In doing so, Leone captures the ineffable sense that, by engaging with material media, we were “entering” film as a discrete physical space that was somehow even darker and more amorphous than a cinema theatre. Combined with the unimaginable depths of depravity promised by the video nasty, this suffuses All Hallows’ Eve with a tactile blackness, a sensuous inkiness, that is coterminous with the allure of material media itself. All three of the stories on the tape take place against this blackness, which also corresponds to the signature garbage bag that Art uses to carry his torture equipment wherever he goes. While Art’s bag becomes a trademark of the Terrifier films, we feel it before we see it here, through two main surrogates – bags bulging with candy, and bodies bulging with viscera. By dumping the video cassette in the candy bag, Art, and Leone, compare the inky interiority of material media to a a body full of organs – harbinger of a vivid interior topography that you feel before you see.

No surprise, then, that the first two images that really stick in All Hallows’ Eve are the opening pan across a sea of gore and the subsequent shots of the candy bag scattered across the living room table. As Art evolves, Leone will delight more and more in these queasily and viscerally cluttered mise-en-scenes, which often recall Cindy Sherman’s candy-anatomy photographs. At the other end of the film, the third story on the VHS uses this visceral darkness to foreground facial violence as Art’s main canvas in the Terrifier franchise. This narrative mimics 70s celluloid, and uses the most tactile darkness so far to silhouette heads against car windows, before moving into the first sustained violence of the film – Art chopping off a head, and holding it up, as Leone cuts to the viscera pouring from the neck. From there, the main character discovers a disfigured head in her car; is surprised in her car by Art wrapping plastic around her head from behind; is whipped just below the eye by one of Art’s chains; stabs Art in the eye in order to escape; and hitches a ride only for Art to shoot her driver in the head.
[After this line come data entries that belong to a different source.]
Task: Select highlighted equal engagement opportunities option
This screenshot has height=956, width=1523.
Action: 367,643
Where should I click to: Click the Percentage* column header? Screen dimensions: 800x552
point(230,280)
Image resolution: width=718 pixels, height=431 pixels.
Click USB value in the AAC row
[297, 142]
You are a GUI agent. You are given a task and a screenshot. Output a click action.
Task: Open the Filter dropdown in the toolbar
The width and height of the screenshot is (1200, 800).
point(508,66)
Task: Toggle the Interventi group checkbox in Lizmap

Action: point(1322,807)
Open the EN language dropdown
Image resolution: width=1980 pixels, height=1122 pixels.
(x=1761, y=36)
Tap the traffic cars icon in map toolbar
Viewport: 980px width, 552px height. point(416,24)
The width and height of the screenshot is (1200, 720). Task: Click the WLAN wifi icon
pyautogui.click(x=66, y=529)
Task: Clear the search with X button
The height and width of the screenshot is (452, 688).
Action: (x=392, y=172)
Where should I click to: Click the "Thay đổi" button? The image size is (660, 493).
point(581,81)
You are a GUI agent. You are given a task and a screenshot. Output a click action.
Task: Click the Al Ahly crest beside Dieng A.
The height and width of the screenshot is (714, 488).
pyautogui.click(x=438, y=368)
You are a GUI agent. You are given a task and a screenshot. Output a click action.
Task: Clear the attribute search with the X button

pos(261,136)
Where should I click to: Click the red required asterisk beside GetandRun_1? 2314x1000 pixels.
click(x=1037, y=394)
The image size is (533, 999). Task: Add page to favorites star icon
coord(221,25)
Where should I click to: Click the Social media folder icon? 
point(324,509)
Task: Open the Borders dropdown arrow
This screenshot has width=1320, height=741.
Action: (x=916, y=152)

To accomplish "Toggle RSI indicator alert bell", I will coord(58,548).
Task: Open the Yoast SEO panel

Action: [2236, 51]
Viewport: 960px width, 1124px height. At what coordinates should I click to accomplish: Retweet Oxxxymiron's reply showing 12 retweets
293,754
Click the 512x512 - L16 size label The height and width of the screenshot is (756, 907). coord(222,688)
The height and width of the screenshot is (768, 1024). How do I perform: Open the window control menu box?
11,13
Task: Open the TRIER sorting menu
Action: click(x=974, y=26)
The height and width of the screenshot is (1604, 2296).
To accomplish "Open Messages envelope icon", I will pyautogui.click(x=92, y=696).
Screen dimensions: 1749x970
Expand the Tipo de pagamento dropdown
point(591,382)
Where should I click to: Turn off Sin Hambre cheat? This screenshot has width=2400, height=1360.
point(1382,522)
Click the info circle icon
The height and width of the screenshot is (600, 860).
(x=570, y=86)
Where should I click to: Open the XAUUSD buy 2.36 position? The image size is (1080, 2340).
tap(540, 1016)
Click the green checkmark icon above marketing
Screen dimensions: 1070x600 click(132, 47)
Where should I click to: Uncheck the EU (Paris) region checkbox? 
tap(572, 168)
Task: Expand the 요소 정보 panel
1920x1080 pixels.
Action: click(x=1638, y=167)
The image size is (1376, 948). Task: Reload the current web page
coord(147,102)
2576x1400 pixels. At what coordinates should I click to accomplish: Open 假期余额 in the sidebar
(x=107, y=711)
Together, these scenes cement defacefication as Art’s modus operandi, and as the driving impetus behind the Terrifier films. Yet whereas the Terrifier franchise amplifies facial violence in an effort to rupture the digital fusion of phones and face, All Hallows’ Eve is closer to material media. Facial violence here feels like a last bastion of the synergy between eye and video cassette, or DVD, tribute to a generation of physical objects whose ultimate purpose was to create ocular and facial trauma. In the end, All Hallows’ Eve is fascinated by the video nasty as the mediator between depictions and experiences of facial violence, ending with Art breaking through the television screen to cement the babysitter’s horrified facial expressions into actual facial violence, splattering viscera across the remaining candy in the process. In that moment, material media is both consummated and exhausted, paving the way for Terrifier and Terrifier 2’s attempts to reinscribe horror on a world of fully virtualised visages.